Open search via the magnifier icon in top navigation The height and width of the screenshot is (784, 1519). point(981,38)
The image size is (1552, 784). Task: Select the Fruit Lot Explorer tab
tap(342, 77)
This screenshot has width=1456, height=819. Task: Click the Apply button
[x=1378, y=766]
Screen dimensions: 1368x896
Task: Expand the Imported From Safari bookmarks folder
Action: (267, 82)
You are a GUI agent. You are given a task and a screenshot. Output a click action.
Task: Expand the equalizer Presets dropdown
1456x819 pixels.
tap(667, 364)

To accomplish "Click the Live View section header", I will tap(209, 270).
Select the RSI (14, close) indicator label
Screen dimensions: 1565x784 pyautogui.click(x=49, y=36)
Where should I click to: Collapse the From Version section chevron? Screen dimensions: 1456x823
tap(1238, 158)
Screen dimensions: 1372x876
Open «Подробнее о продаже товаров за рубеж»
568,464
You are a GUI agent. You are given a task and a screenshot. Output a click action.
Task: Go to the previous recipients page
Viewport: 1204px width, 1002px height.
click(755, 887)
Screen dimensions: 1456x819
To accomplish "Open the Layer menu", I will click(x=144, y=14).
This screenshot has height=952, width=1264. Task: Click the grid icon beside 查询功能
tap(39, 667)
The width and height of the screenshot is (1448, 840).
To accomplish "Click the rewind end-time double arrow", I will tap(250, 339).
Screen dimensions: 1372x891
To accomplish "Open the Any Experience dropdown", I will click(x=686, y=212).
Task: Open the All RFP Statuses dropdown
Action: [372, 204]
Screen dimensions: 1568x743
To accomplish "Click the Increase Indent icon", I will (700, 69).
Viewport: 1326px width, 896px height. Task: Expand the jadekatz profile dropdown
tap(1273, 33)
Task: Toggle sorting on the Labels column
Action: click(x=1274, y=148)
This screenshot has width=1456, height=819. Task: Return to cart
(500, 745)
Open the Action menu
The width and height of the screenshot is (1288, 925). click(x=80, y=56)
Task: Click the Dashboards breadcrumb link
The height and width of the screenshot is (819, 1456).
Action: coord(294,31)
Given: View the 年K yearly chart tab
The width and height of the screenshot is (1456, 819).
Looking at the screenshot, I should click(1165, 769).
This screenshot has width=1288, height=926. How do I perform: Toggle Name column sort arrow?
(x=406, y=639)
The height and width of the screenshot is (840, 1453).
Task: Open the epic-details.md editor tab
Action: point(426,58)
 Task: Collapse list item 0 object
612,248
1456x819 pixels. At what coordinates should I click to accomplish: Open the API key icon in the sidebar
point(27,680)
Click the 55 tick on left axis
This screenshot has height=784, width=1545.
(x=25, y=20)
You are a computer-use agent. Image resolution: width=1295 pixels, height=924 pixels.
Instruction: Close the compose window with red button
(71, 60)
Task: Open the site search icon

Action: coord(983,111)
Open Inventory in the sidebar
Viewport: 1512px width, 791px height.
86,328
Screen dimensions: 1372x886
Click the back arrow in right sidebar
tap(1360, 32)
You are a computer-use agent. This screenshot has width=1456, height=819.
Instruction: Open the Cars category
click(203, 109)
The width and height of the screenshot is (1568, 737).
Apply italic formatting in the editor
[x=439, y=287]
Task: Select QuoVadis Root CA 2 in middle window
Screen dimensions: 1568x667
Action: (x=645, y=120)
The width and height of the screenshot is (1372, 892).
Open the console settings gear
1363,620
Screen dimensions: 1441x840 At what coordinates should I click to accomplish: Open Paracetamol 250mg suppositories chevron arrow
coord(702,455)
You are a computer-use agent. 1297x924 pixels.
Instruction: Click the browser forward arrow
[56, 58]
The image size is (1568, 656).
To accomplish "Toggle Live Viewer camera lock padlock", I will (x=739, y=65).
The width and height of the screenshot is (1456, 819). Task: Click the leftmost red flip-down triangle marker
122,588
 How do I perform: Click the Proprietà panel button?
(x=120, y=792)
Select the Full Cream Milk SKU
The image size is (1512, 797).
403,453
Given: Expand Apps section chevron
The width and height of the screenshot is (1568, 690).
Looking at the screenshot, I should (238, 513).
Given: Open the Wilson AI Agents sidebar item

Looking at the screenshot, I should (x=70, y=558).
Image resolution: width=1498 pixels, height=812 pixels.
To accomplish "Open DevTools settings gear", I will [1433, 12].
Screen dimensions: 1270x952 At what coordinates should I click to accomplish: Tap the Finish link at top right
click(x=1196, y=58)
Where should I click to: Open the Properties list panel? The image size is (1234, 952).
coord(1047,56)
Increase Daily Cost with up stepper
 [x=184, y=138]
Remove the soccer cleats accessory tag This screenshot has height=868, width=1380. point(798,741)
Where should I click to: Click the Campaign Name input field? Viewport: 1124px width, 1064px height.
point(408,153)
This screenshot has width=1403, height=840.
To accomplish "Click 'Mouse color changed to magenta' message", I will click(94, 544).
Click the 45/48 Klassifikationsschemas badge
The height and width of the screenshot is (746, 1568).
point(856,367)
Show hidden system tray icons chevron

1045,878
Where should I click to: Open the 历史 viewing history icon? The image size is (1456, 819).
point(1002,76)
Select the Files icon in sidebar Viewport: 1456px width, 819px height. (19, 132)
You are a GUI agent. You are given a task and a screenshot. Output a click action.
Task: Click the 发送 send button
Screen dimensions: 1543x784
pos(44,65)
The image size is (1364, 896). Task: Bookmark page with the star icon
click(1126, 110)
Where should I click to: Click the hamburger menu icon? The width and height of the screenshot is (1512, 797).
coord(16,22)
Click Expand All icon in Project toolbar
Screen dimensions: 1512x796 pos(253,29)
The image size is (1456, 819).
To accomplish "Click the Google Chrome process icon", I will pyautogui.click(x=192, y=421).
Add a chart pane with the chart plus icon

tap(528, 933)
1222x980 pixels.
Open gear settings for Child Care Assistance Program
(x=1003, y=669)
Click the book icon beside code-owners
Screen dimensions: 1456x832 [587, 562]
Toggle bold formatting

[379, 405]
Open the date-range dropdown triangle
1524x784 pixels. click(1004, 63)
----
## DIRECTIONS
Copy the lines above exactly, beginning at the line that has "Image resolution: width=1498" and stopping after the line that has "This screenshot has width=1403, height=840.", and omit the rest.

## RESPONSE TO THE EXERCISE
Image resolution: width=1498 pixels, height=812 pixels.
To accomplish "Open DevTools settings gear", I will [1433, 12].
Screen dimensions: 1270x952 At what coordinates should I click to accomplish: Tap the Finish link at top right
click(x=1196, y=58)
Where should I click to: Open the Properties list panel? The image size is (1234, 952).
coord(1047,56)
Increase Daily Cost with up stepper
 [x=184, y=138]
Remove the soccer cleats accessory tag This screenshot has height=868, width=1380. point(798,741)
Where should I click to: Click the Campaign Name input field? Viewport: 1124px width, 1064px height.
point(408,153)
This screenshot has width=1403, height=840.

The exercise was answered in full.